Little v. Traynor

MESCHKE, Justice,

concurring and dissenting.

[¶ 45] I concur with the majority opinion in part III (affirming the new rule requiring advance approval for reimbursement of a claimant’s costs over $100), and in part IV (affirming attorney fees to Little and Dietz for resisting the Bureau’s spurious motion for discovery). In part II, I concur that the maximum hourly rate is not arbitrary enough to invalidate the rule, but I disagree with much of the analysis in parts IIB and IIC. I dissent from the majority’s conclusion that the “record of this rulemaking proceeding is adequate” for the tiered maximum attorney fees, and I dissent from the majority’s implicit conclusion the tiered caps are reasonable.

I

[¶46] For a long time, North Dakota’s Workers’ Compensation Act has commanded the Bureau to compensate a worker’s attorney for legal services to prove a claim when it is disputed.

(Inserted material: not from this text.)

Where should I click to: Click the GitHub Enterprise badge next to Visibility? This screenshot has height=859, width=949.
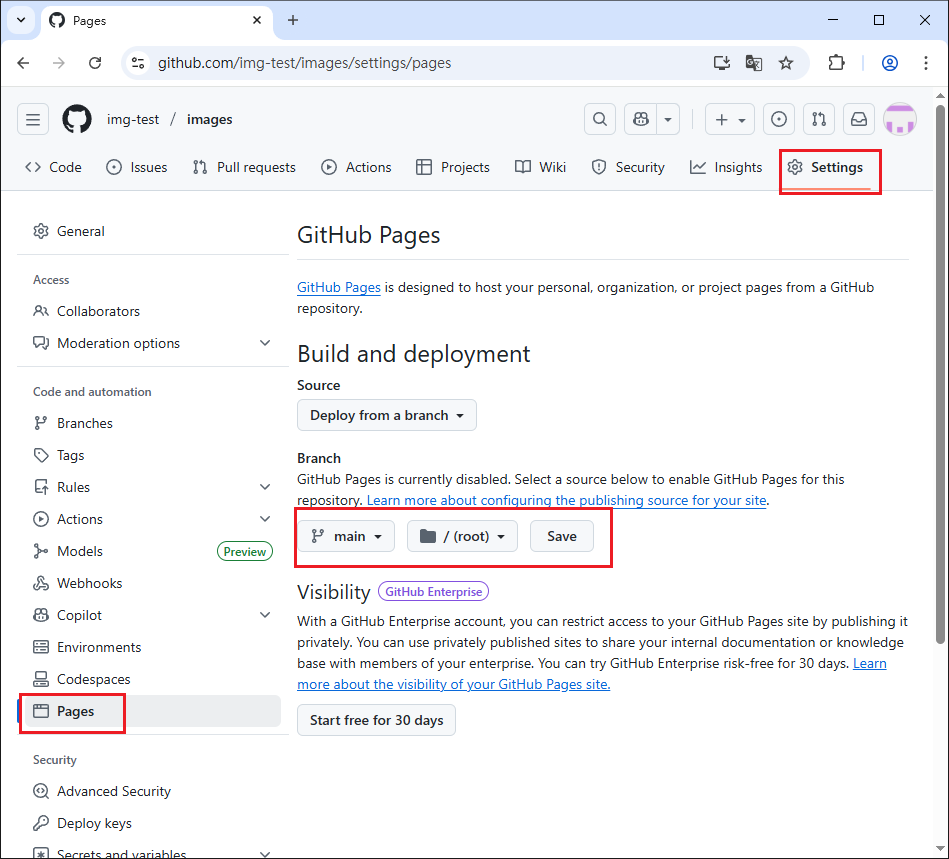433,591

See 1943 N.D. Laws, ch. 274, § 10: “All fees on claims for legal ... services rendered under this Act to any claimant shall be in accordance with schedules of fees adopted or to be adopted by the Commissioners of the Workmen’s Compensation Bureau and subject to the approval of said Commission.” A like command remains in NDCC 65-02-08 to this day: “All fees on claims for legal ... services rendered under this title to an injured employee must be in accordance with schedules of fees adopted by the bureau.” By 1991, the hourly rate for all legal services was $60.

[¶ 47] In 1989 and 1991, the Legislature began reducing reimbursements to an in*778jured worker for legal services in establishing the claim. 1989 N.D. Laws, ch. 767, §§ 1-3; 1991 N.D. Laws ch. 714, § 30. A new 1991 section, codified at NDCC 65-02-17, continued payment of the worker’s legal expenses where the worker requested binding arbitration but, where the worker requested an administrative hearing, payment of the injured worker’s attorney fees was authorized only if the worker prevailed. The Bureau then adopted a rule effective November 1, 1991, NDAC 92-01-02-11.1 (1992), that set the non-contingent rate for attorney fees at $70 hourly, and the contingent rate at $85 hourly.

[¶ 48] Historically, North Dakota thus has been one of a “substantial majority” of states that shift the legal expenses on a claim from the injured worker to the contesting carrier or employer when the worker prevailed. 8 Arthur & Lex K. Larson, Larson’s Workers’ Compensation Law, § 83.12(b)(1), at 15-1306-1314 (1995). Reimbursing an injured worker for legal expenses is important because the benefits are already so “closely calculated” and minimal that “a serious question arises whether the social objectives of the [workers compensation] legislation may to some extent be thwarted” by associated legal costs for the worker. Id. § 83.11. “The benefit scales are so tailored as to cover only the minimum support of the claimant during disability.” Id.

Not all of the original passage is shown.